It is a figure which shows the structure (planar arrangement | positioning of the stack | stuck of an upper stage and the stack | stuck of a lower stage) of the cooling device of the battery pack which concerns on embodiment. It is a sectional view showing arrangement of a stack (battery module) when a battery pack concerning an embodiment is seen from the side direction of vehicles. It is a perspective view which shows the shape of an exhaust duct. It is a figure which shows the flow of the cooling air which flows through the 3rd stack when there is an exhaust duct, and the flow of the cooling air when there is no exhaust duct (comparative example). It is a figure which shows air volume distribution of the cooling air for every battery cell which comprises the 3rd stack in the case where there is an exhaust duct and there is no exhaust duct (comparative example). It is a figure which shows the temperature distribution for every battery cell which comprises a 3rd stack in the case where there is an exhaust duct and there is no exhaust duct (comparative example), respectively.

  Hereinafter, preferred embodiments of the present invention will be described in detail with reference to the drawings. In the drawings, the same reference numerals are used for the same or corresponding parts.

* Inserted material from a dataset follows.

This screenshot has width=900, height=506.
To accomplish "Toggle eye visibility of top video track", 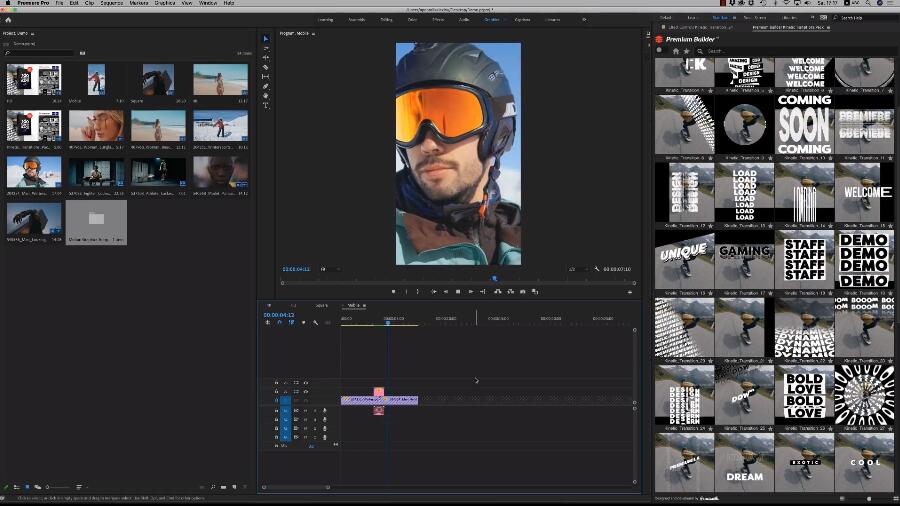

Further, in the respective drawings, the same elements are denoted by the same reference numerals, and duplicate explanations will be omitted.

  First, the configuration of the battery pack cooling device according to the embodiment will be described with reference to FIGS. 1 to 3. Here, FIG. 1 is a diagram showing a configuration of the cooling device of the battery pack 1 (planar arrangement of the stacks 104 and 105 in the upper stage and the stacks 101 to 103 in the lower stage). FIG. 2 is a cross-sectional view showing the arrangement of stacks (battery modules) 101 to 105 when battery pack 1 is viewed from the side direction (vehicle width direction) of the vehicle. FIG. 3 is a perspective view showing the shape of the exhaust duct 40 (a perspective view as viewed from the rear side of the vehicle).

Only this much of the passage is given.